Diverse persone hanno manifestato giovedì, nel pomeriggio, davanti alla sede del parlamento a Rabat per denunciare il razzismo, i crimini contro gli immigrati e l'espulsione dei migranti.
« Basta ai crimini razzisti e alle espulsioni. Rispetto della dignità dei migranti », si leggeva sugli striscioni. « Siamo tutti africani, un po' bianchi, un po' neri », scandivano i manifestanti.

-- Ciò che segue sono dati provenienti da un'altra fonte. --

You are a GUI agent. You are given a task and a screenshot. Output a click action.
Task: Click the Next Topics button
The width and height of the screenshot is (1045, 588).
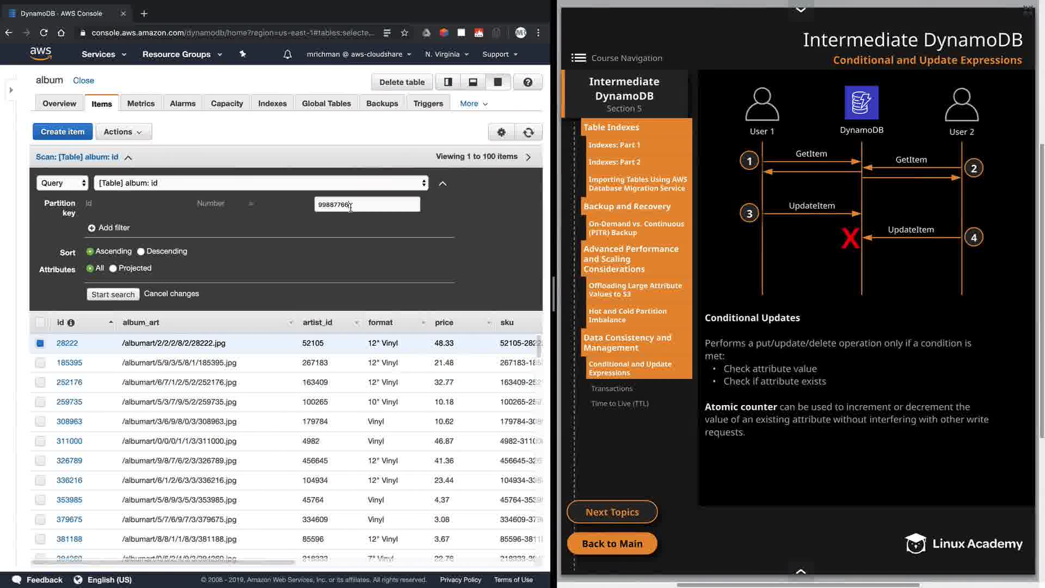click(x=612, y=512)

Khadija Riyadi, l'attivista dei diritti umani, presente durante la manifestazione, ha sottolineato che questo raduno era innanzitutto « un'occasione per essere solidali con gli immigrati provenienti dall'Africa subsahariana, prime vittime di violenza, che sia da parte delle autorità o dei cittadini ». « Il Marocco è firmatario della Convenzione internazionale sulla protezione dei diritti di tutti i lavoratori migranti e dei membri delle loro famiglie. Deve quindi essere all'altezza dei suoi impegni proteggendo e rispettando questi cittadini », ha aggiunto.
Questa manifestazione interviene alcuni giorni dopo l'omicidio di Charles Ndour, un cittadino senegalese, nel quartiere Boukhalef nella periferia di Tangeri. I partecipanti denunciavano anche gli omicidi del senegalese Ismaila Faye e di Amadou, un migrante maliano.